Now, this doesn’t mean that Katherine, the Magus and Tom were bad parents or people, that Goliath was mistaken in entrusting the eggs to them, or that its a mistake for Gargoyles to portray the Avalon clan in this manner. On the contrary, given the characters involved, it feels perfectly natural for this to have been the outcome of this particular set up. It just means that the situation is incredibly complex, and something that I feel that writers (official or otherwise) could and should explore, particularly in light of what happens next. Yes, being raised by humans was by far the best of the solutions available for the eggs. Yes, the clan could very well argue that their culture is a valid expression of gargoyle-dom as any other, regardless of how it was informed by a human minority–and given the clan’s isolation, there wasn’t really anyone who could challenge that claim. But that is no longer the case: Goliath and Demona have arrived on Avalon, and Angela will soon leave. They will not be the last. As the various gargoyle cultures become more aware of one another, gargoyles belief on just what gargoyle identity and culture means will be questioned and challenged in a way it never was before. The Avalon clan cannot hope to escape.
- When I link transracial adoption and white supremacy, I am not speaking entirely from a historical perspective, as if to say that the two are no longer connected. On the contrary, it can still be seen today; this NPR article, for example, describes the systematic manner in which Dakota Native American children were removed from their homes and placed into foster homes run by white people.
- Also, it’s important to note that the series does take some steps in exploring this, mostly via the differences between Angela and Goliath re: parents. So it’s not something the series altogether ignores. It could, however, be explored further.
- I’m curious about the implications of the Archmage’s leaping around time, covering increasingly small time periods, done constantly. While it makes perfect sense to do it across long distances–after all, the dude’s not ageless and can’t afford the slow path–it makes me wonder if he would have used it that way for any sort of wait, and if so, what the implications of doing that all for everything would be. A film trailer makes you really want to see a film. Bam! You’re at the movie theater the day of release. Can’t wait for that package you ordered. Floop! You’re now there just in time to meet the USPS person. If time means nothing to an immortal, what does it mean for a time traveler? What happens when instant gratification becomes the norm, and you go from plan to action without literally no time for second thoughts? I really want to explore this.

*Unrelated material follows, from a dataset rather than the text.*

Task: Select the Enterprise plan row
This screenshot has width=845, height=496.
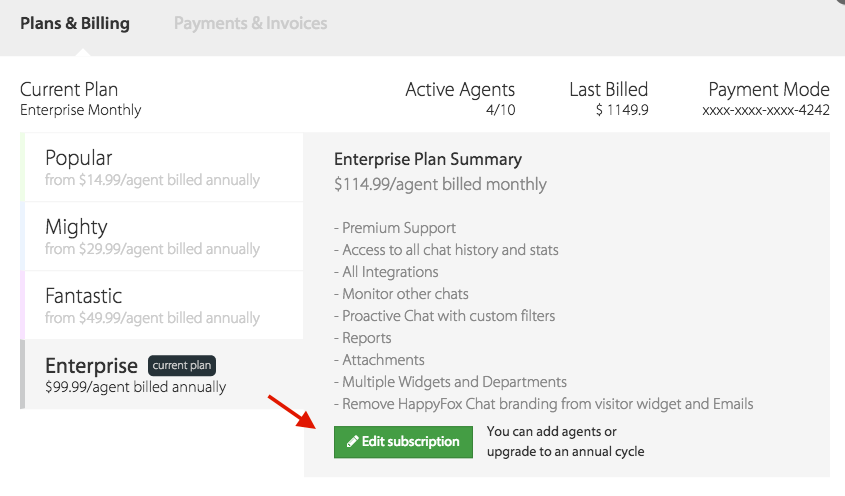Action: click(x=162, y=374)
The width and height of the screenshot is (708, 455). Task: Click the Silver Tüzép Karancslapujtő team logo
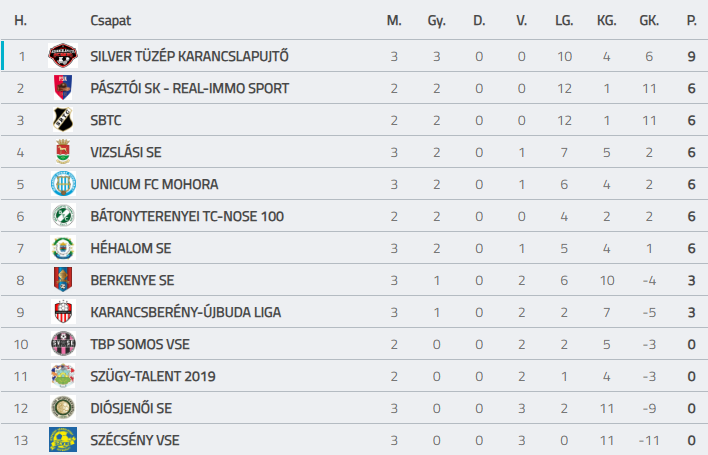63,56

- Tom continues to insinuate a deeper history with the gargoyles than the one he actually had, as he refers to Demona as “a female gargoyle we once knew as your second in command”. Again, Tom can’t be said to have known any of the Wyvern gargoyles–it’d be more accurate to say “a female gargoyle I saw once and I’ve been told is your second in command after she attacked earlier today.” But I could see how that would be awkward.
- Speaking of Tom, there’s something unsatisfying about him being the only one really referred to as a Guardian. I get why Katherine gave him the title when he was a child, but the fact that only he gets to be considered The Guardian–as in the only one–as an adult feels is off-putting, since there seems to be an unspoken link between Tom’s guardianhood and the fact that he’s apparently the clan’s sole trained fighter, which is rather problematic.
- One of the weird tiny details in this episode is the Weird Sister’s reference to being “banished” from Avalon by the Magus’ “parlor tricks”, which suggests that they can’t actually reenter. No other detail is given, and given that they can enter fine in this episode without explanation, I’m not sure what they actually meant.
- The Archmage’s very sad looks at Katherine’s affections towards Tom, which will be contextualized next episode, can’t help but remind me of how Brooklyn will eventually react in similar circumstances. Both characters are voiced by Jeff Bennett. Coincidence?
- Okay, this is kinda obvious, but the way the Archmage exits the beach battle is really cool.